--- EXCERPTED DATA ---

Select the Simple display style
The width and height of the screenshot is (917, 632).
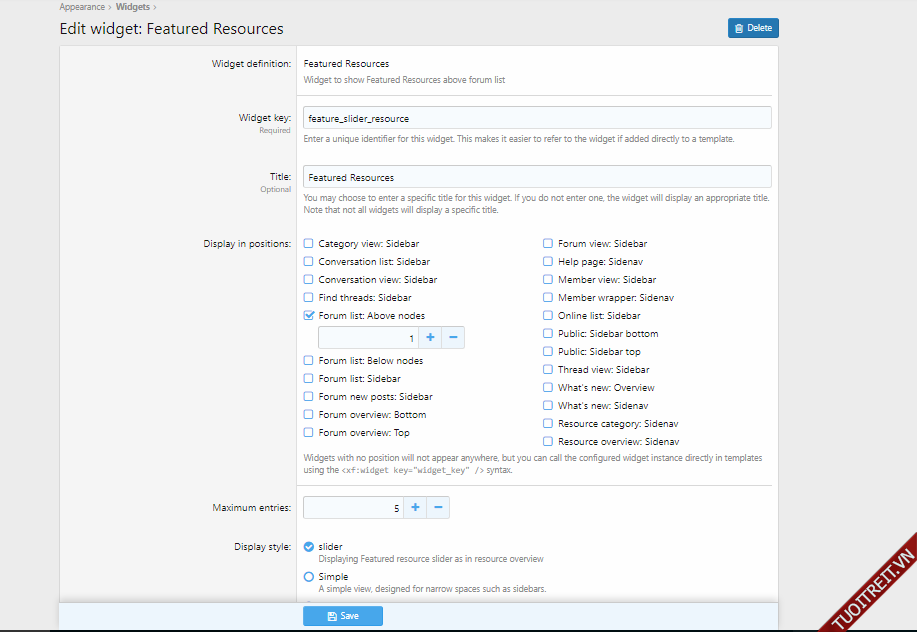pyautogui.click(x=309, y=577)
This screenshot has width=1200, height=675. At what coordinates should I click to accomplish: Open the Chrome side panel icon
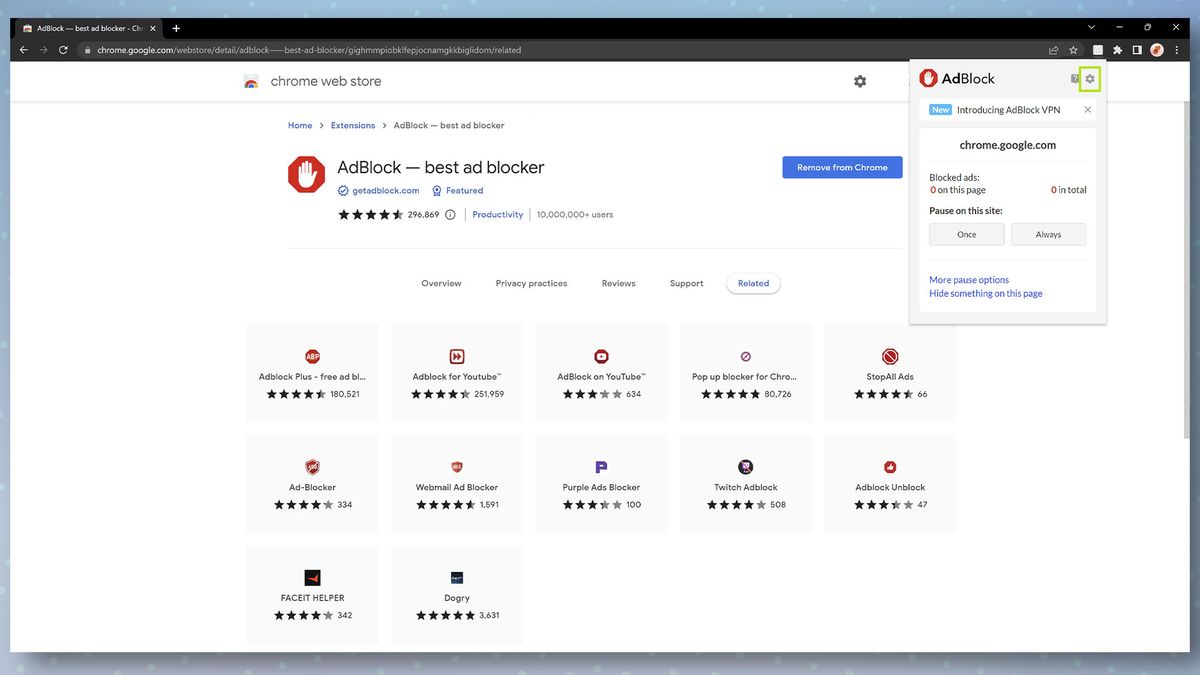[1137, 49]
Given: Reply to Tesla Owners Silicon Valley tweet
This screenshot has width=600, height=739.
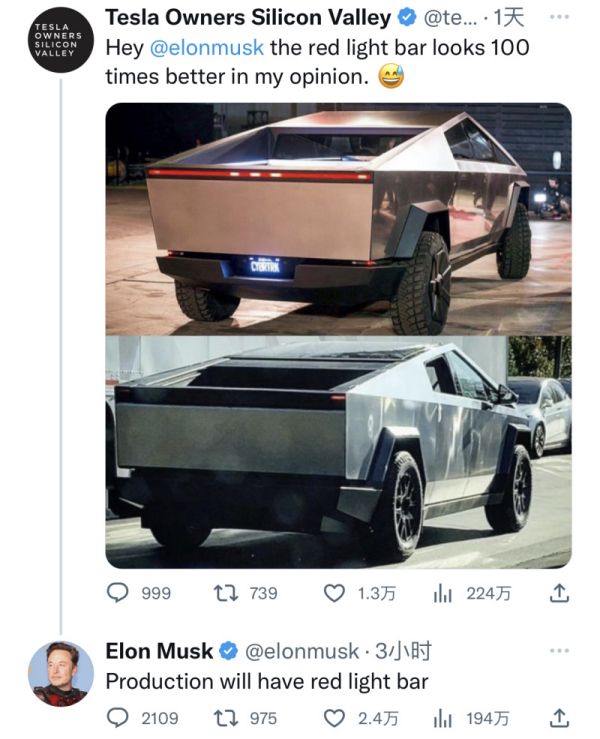Looking at the screenshot, I should (x=119, y=593).
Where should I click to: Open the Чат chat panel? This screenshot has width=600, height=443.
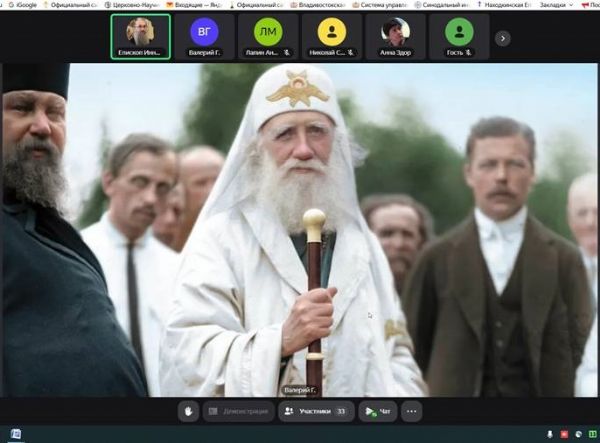pyautogui.click(x=378, y=411)
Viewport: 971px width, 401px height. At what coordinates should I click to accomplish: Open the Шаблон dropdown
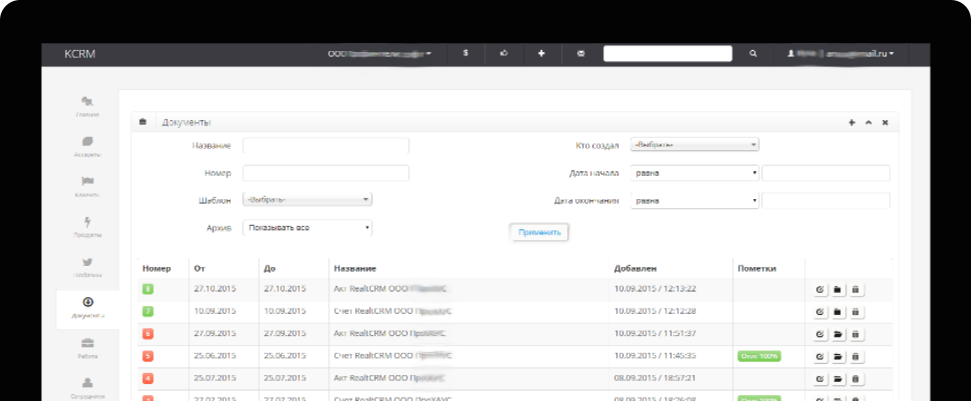[x=307, y=200]
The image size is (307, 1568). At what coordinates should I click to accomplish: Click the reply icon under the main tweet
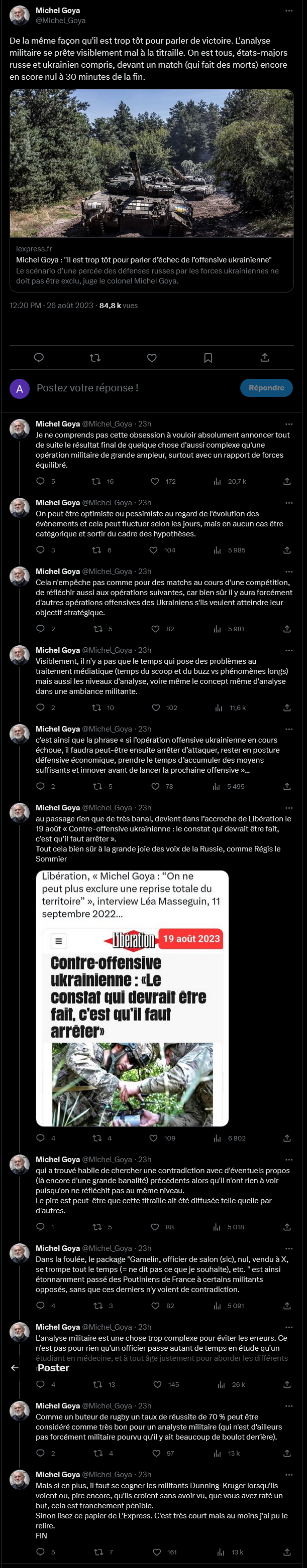point(38,357)
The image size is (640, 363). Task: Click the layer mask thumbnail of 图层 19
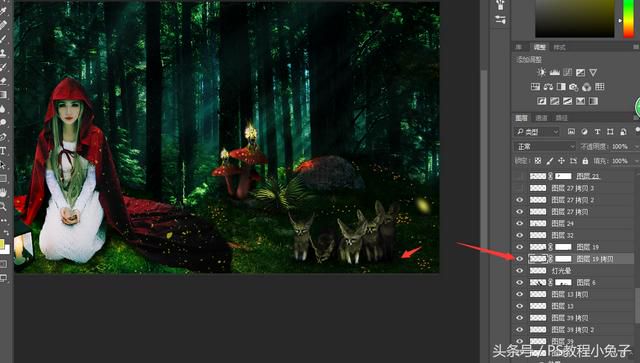(563, 247)
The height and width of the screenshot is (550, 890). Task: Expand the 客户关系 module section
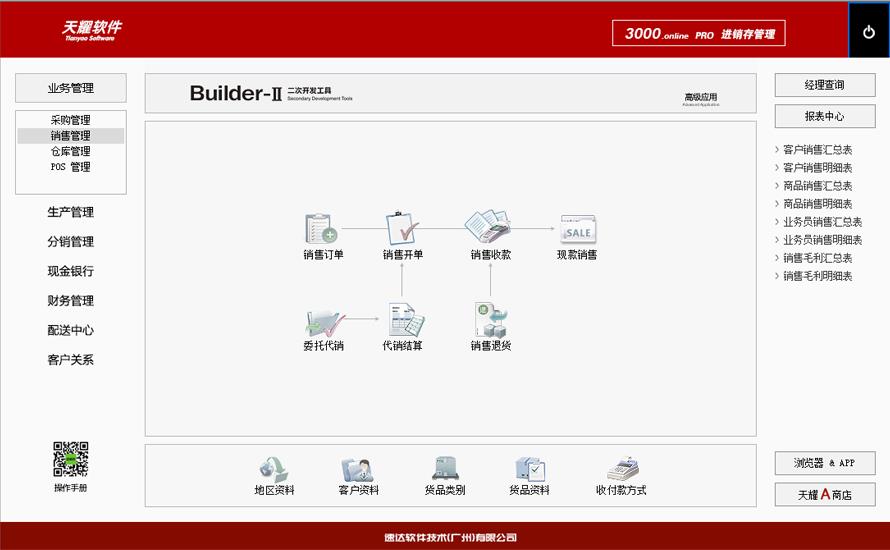[x=70, y=360]
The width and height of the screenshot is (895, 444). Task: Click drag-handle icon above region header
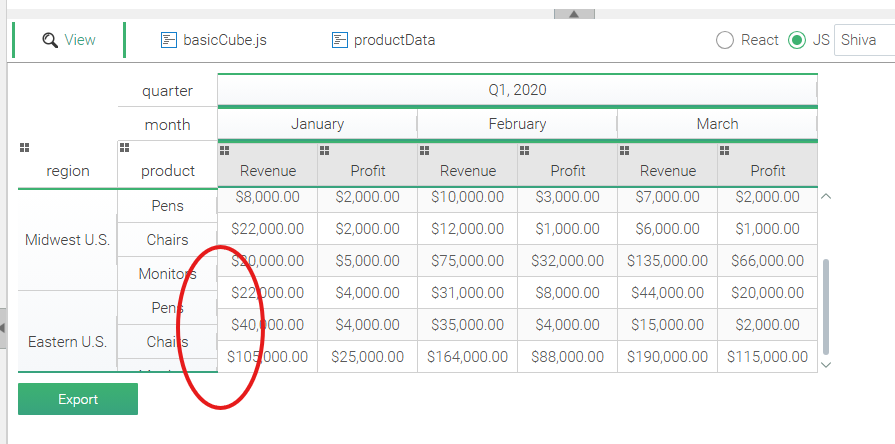click(24, 148)
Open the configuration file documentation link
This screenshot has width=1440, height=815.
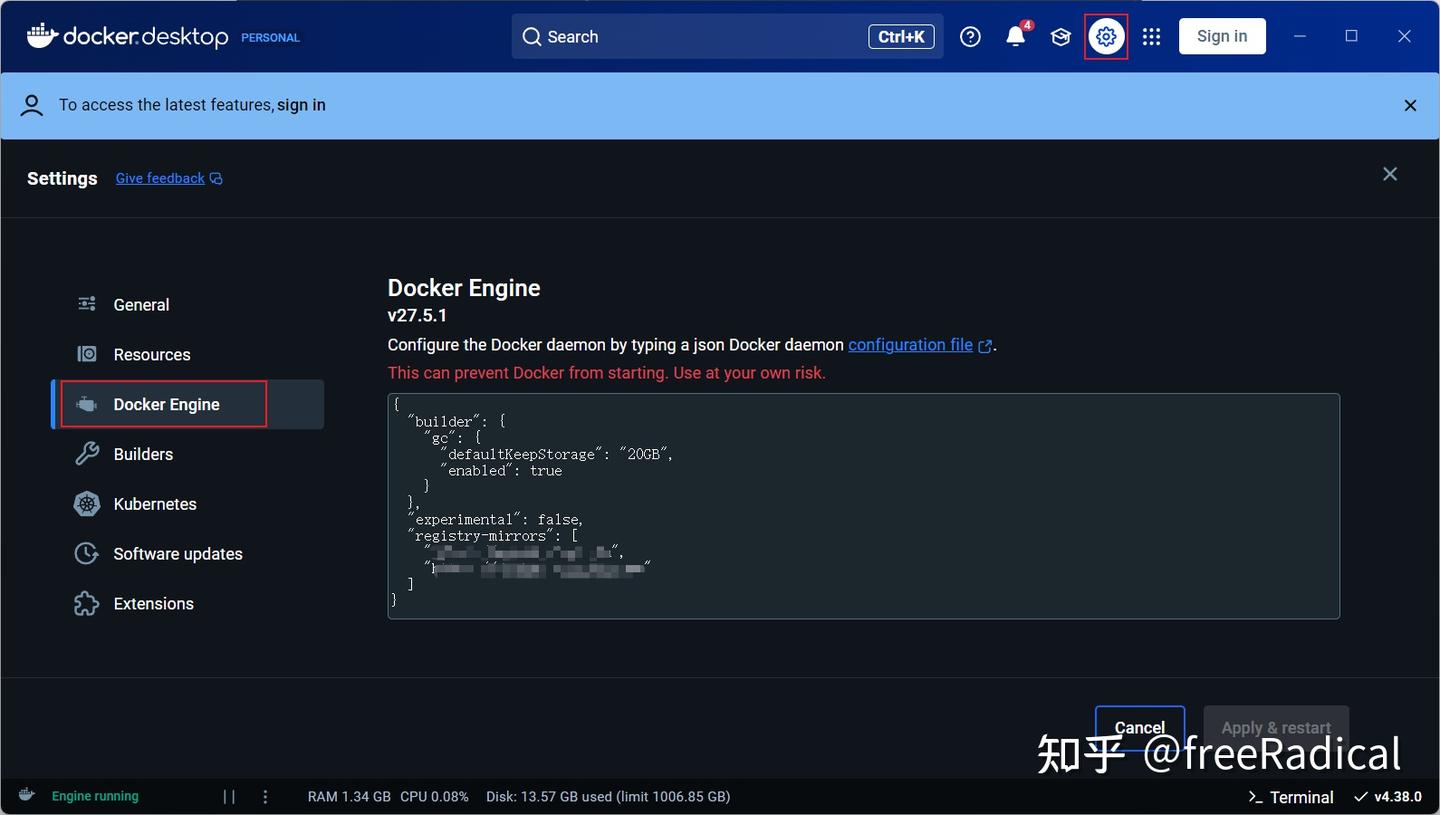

---

YOUR TASK
Reproduce each entry above word for word. Pictures are not part of the copy.

WRITTEN RESPONSE
Select the Simple display style
The width and height of the screenshot is (917, 632).
pyautogui.click(x=309, y=577)
This screenshot has width=1200, height=675. At what coordinates should I click to accomplish: Open the Chrome side panel icon
[1137, 49]
Given: Reply to Tesla Owners Silicon Valley tweet
This screenshot has width=600, height=739.
Looking at the screenshot, I should (x=119, y=593).
Where should I click to: Open the Чат chat panel? This screenshot has width=600, height=443.
pyautogui.click(x=378, y=411)
Viewport: 971px width, 401px height. At what coordinates should I click to accomplish: Open the Шаблон dropdown
[x=307, y=200]
The image size is (307, 1568). At what coordinates should I click to accomplish: Click the reply icon under the main tweet
point(38,357)
The image size is (640, 363). Task: Click the layer mask thumbnail of 图层 19
(563, 247)
The height and width of the screenshot is (550, 890). Task: Expand the 客户关系 module section
[x=70, y=360]
The width and height of the screenshot is (895, 444). Task: Click drag-handle icon above region header
click(24, 148)
Open the configuration file documentation link
This screenshot has width=1440, height=815.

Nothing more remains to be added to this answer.